--- BEGIN INFORMATION GIVEN ---
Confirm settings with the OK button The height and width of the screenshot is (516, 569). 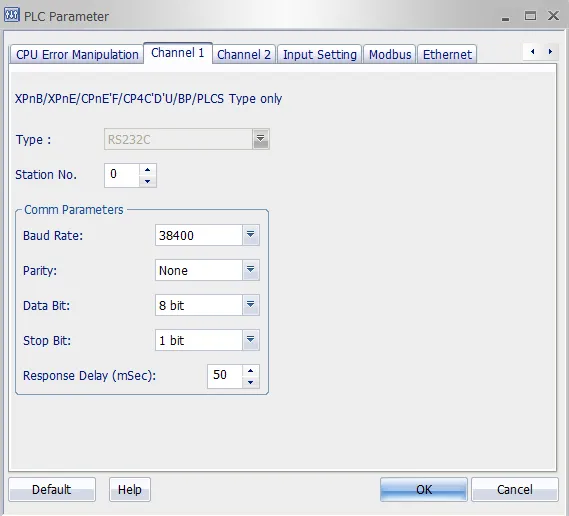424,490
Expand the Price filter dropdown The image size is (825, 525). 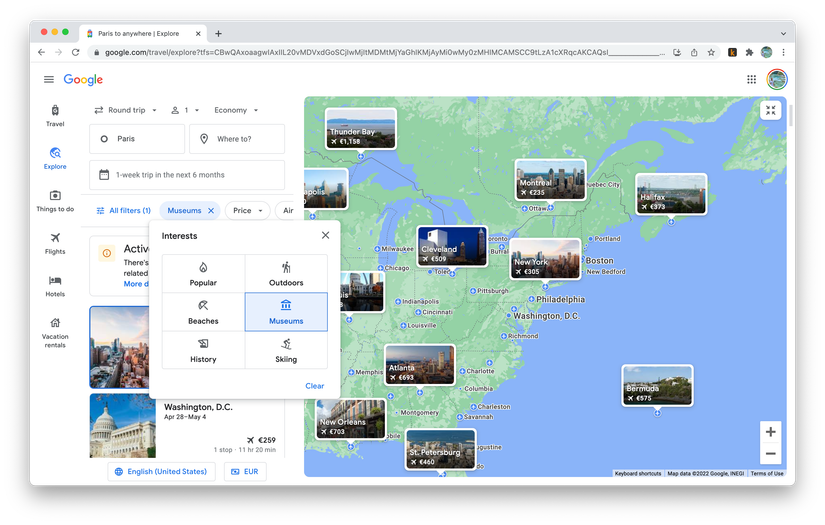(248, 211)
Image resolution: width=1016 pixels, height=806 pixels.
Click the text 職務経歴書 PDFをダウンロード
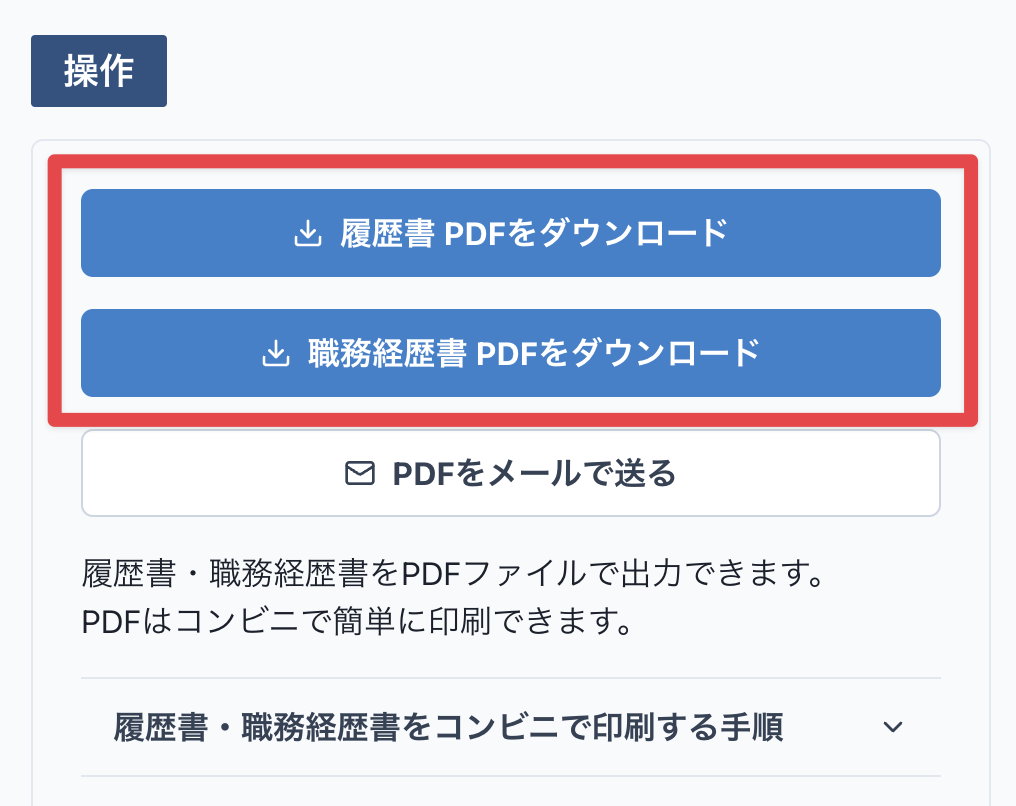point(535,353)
--- END INFORMATION GIVEN ---
Copy out the rows from the line containing "Image resolution: width=1016" through the end of the rows, replacing "Click" with "Tap" and changing nothing else. Leave the pictures out.

**EXPECTED OUTPUT:**
Image resolution: width=1016 pixels, height=806 pixels.
Tap the text 職務経歴書 PDFをダウンロード
point(535,353)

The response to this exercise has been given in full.